▶ _Exercise aim_: Extract from the entries below, exactly as given, only the lines from the line containing "Open mail settings gear icon" to the line containing "The width and height of the screenshot is (723, 508).", both lines included.

▶ _Data excerpts_:
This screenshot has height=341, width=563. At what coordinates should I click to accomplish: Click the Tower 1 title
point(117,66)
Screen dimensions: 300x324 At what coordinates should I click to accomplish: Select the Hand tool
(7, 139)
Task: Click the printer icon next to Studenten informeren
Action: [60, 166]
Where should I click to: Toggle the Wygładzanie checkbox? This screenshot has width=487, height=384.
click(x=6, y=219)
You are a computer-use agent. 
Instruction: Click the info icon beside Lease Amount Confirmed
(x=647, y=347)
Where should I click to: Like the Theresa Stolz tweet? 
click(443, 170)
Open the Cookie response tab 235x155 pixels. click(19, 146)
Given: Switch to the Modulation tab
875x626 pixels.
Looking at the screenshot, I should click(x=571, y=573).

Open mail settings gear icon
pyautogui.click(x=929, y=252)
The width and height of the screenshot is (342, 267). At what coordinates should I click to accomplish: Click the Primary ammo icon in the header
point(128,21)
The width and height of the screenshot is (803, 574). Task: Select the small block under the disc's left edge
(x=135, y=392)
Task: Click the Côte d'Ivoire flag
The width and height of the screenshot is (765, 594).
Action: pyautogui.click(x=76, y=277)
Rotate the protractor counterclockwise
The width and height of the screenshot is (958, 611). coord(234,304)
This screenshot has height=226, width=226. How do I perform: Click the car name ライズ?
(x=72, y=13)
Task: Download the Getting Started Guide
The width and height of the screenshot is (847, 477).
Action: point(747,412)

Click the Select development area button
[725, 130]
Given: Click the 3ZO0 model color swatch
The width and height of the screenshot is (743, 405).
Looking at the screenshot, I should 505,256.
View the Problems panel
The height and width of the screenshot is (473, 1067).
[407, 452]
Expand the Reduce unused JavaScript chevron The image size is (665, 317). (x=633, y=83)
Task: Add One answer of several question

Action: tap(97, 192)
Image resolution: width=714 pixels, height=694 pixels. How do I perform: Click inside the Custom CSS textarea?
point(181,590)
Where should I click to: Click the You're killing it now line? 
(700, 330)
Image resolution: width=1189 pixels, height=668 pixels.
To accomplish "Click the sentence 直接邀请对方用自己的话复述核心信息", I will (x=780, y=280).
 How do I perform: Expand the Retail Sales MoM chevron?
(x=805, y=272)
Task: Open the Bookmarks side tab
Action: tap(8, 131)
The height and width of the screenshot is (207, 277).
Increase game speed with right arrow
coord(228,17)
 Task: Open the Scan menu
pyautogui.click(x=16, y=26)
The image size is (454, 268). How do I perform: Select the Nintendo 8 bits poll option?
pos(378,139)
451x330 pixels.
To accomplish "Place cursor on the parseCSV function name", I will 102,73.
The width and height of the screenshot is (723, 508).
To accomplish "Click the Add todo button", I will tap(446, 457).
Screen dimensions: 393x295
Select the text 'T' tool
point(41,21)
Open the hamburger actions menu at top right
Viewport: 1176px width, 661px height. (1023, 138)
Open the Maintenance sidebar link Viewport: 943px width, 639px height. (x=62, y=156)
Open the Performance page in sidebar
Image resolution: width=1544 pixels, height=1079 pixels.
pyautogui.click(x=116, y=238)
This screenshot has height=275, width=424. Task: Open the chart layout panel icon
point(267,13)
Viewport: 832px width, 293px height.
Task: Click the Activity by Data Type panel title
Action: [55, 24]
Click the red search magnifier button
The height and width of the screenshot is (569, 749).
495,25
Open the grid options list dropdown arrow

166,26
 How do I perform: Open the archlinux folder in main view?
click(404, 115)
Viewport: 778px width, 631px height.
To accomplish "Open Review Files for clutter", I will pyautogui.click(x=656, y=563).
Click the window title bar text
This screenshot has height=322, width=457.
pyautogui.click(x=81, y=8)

▶ _Response box_:
Open mail settings gear icon
pyautogui.click(x=929, y=252)
The width and height of the screenshot is (342, 267). At what coordinates should I click to accomplish: Click the Primary ammo icon in the header
point(128,21)
The width and height of the screenshot is (803, 574). Task: Select the small block under the disc's left edge
(x=135, y=392)
Task: Click the Côte d'Ivoire flag
The width and height of the screenshot is (765, 594).
Action: pyautogui.click(x=76, y=277)
Rotate the protractor counterclockwise
The width and height of the screenshot is (958, 611). coord(234,304)
This screenshot has height=226, width=226. How do I perform: Click the car name ライズ?
(x=72, y=13)
Task: Download the Getting Started Guide
The width and height of the screenshot is (847, 477).
Action: point(747,412)

Click the Select development area button
[725, 130]
Given: Click the 3ZO0 model color swatch
The width and height of the screenshot is (743, 405).
Looking at the screenshot, I should 505,256.
View the Problems panel
The height and width of the screenshot is (473, 1067).
[407, 452]
Expand the Reduce unused JavaScript chevron The image size is (665, 317). (x=633, y=83)
Task: Add One answer of several question

Action: tap(97, 192)
Image resolution: width=714 pixels, height=694 pixels. How do I perform: Click inside the Custom CSS textarea?
point(181,590)
Where should I click to: Click the You're killing it now line? 
(700, 330)
Image resolution: width=1189 pixels, height=668 pixels.
To accomplish "Click the sentence 直接邀请对方用自己的话复述核心信息", I will (x=780, y=280).
 How do I perform: Expand the Retail Sales MoM chevron?
(x=805, y=272)
Task: Open the Bookmarks side tab
Action: tap(8, 131)
The height and width of the screenshot is (207, 277).
Increase game speed with right arrow
coord(228,17)
 Task: Open the Scan menu
pyautogui.click(x=16, y=26)
The image size is (454, 268). How do I perform: Select the Nintendo 8 bits poll option?
pos(378,139)
451x330 pixels.
To accomplish "Place cursor on the parseCSV function name", I will 102,73.
The width and height of the screenshot is (723, 508).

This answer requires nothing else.